Govt involvement urged in activist 'abduction' case

Govt involvement urged in activist 'abduction' case

Members of the media take photo of a picture of Wanchalearm Satsaksit, 37, a political activist who was abducted by unknown gunmen in front of his Phnom Penh apartment on Thursday. (Reuters photo)
Members of the media take photo of a picture of Wanchalearm Satsaksit, 37, a political activist who was abducted by unknown gunmen in front of his Phnom Penh apartment on Thursday. (Reuters photo)

Thai authorities will be seen in bad light if they do not actively investigate the case of government critic Wanchalearm Satsaksit who disappeared from Phnom Penh on Thursday, warned human rights defender Angkhana Neelapaijit.

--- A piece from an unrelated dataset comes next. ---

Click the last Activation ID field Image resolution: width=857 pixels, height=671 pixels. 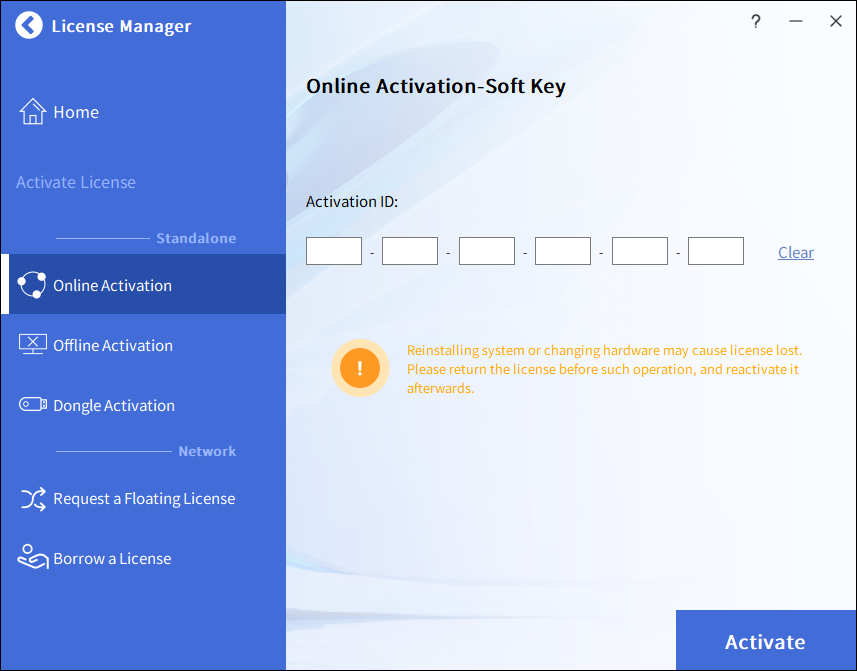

"The government would be cast in a bad light -- as an accessory [to the disapperance] -- if it is not active in solving this case," Ms Angkhana said. "Despite Mr Wanchalearm being critical against the government, he is a Thai citizen."

Thai authorities must work with the Cambodian government to solve this case, the former human rights commissioner added.

Ms Angkhana believes the Cambodian government would take an active role in solving Mr Wanchalearm's disappearance as the country ratified the United Nations International Convention for the Protection of All Persons from Enforced Disappearance in 2013.

According to media reports, Mr Wanchalearm was living in exile in Cambodia's capital Phnom Penh.

Prachathai reported that Mr Wanchalearm was taken near his apartment while buying food on Thursday. He was dragged into a black car during the the afternoon.

Cambodian authorities have yet to acknowledge Mr Wanchalearm's disappearance, ruling out an investigation into the incident.

Pol Col Kissana Phathanacharoen, deputy spokesman for the Royal Thai Police (RTP), yesterday said the RTP has not received any information about Mr Wanchalearm.

"This did not take place on Thai soil," Col Kissana said. "Thai authorities do not have the authority to meddle."

Nantiwat Samart, former deputy director of the National Intelligence Agency (NIA), urged the public not to jump to conclusions.

"Isn't it too early to conclude that this activist was abducted and has already been killed?" Mr Nantiwat said.

"An abduction is a high-risk operation and needs a superpower nation to do it," he said. "Thailand is not a superpower."

Mr Nantiwat, writing on Facebook, expressed scepticism about allegations the activist was a victim of forced disappearance.

"His [charge] is for violating the Computer-Related Crime Act (CRCA), which carries a light penalty," the former intelligence director said.

"Is he so important that he had to be abducted?"

A native of Ubon Ratchathani, Mr Wanchalearm defied a summons by the National Council for Peace and Order. As a result, Mr Wanchalearm was told to show up at a military court.